Sport | Pokaż listę wszystkich wiadomości » |
Niespodzianka w Książenicach. ŁTS Łabędy lepszy od zespołu Unii
Do sporej niespodzianki doszło wczoraj w Książenicach podczas meczu XXI kolejki II grupy klasy okręgowej. Plasujący się na trzecim miejscu w tabeli zespół Unii podejmował ekipę ŁTS-u Łabędy, która przed tym meczem z cała pewnością nie mogła być uważana za faworyta.
Na boisku bardzo dobrze spisującej się w obecnych rozgrywkach Unii, ŁTS nie miał łatwego zadania. Unia to obecnie trzeci zespół ligowej tabeli, natomiast łabędzianie po słabym początku rundy znaleźli się w jej dolnej połowie. Obie drużyny rozpoczęły spotkanie z dużym animuszem, jednak nie przekładało się to na sytuacje podbramkowe. W 10 minucie z dystansu strzelał Krzysztof Dłubała, jednak próba była zdecydowanie za słaba. W 23 minucie groźny strzał głową oddal Adam Bielec, bramkarz gospodarzy był w tej sytuacji na posterunku. Po pół godzinie gry łabędzianie ruszyli środkiem boiska, gdzie sędzia słusznie zastosował korzyść, piłka trafiła na prawe skrzydło do Marcina Rochowicza, a ten popisał się rewelacyjną indywidualna akcją. Najpierw minął kilku obrońców Unii, następnie „posadził” bramkarza i spokojnie wykończył całą akcję. Było 0-1 dla ŁTS. Pięć minut przed końcem pierwszej polowy bardzo ładną akcję przeprowadzili zawodnicy Unii, ale w decydującym momencie defensywa ŁTS była na posterunku.
W drugiej połowie obraz gry nie zmienił się znacząco. Gra toczyła się głownie w środku pola.
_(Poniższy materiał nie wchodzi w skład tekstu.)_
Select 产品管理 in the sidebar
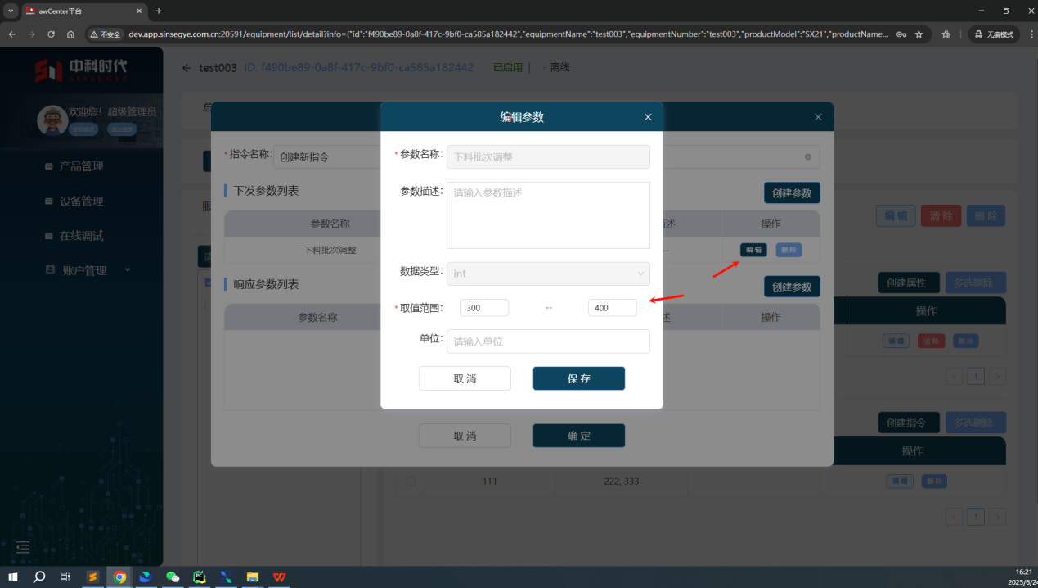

Unia bardzo starała się doprowadzić do wyrównania, ale nie miała sposobu na dobrze spisujących się obrońców ŁTS. Jedyny poważniejszy błąd tej formacji miał miejsce w 55 minucie, ale tym razem gospodarzy zawiodła celność. W 63 minucie bardzo groźny strzał na rzut rożny sparował Tomasz Kasprzik. Im bliżej końca spotkania tym mniej taktyki można było znaleźć na boisku. Unia wszystkie siły rzuciła do ataku, ŁTS raz po raz kontrował. W 85 minucie Piotr Sigmundzik umieścił piłkę w siatce, ale sędzia liniowy sygnalizował spalonego. W związku z wieloma urazami druga połowa trwała aż 8 minut dłużej, ale do końca ŁTS bronił się mądrze i szczęśliwie. Sześć punktów przywiezione z 3 delegacji oraz 9 strzelonych goli to naprawdę świetny wynik, można zatem śmiało powiedzieć, że efekt nowej miotły na ławce trenerskiej ŁTS w tym przypadku zadziałał prawidłowo.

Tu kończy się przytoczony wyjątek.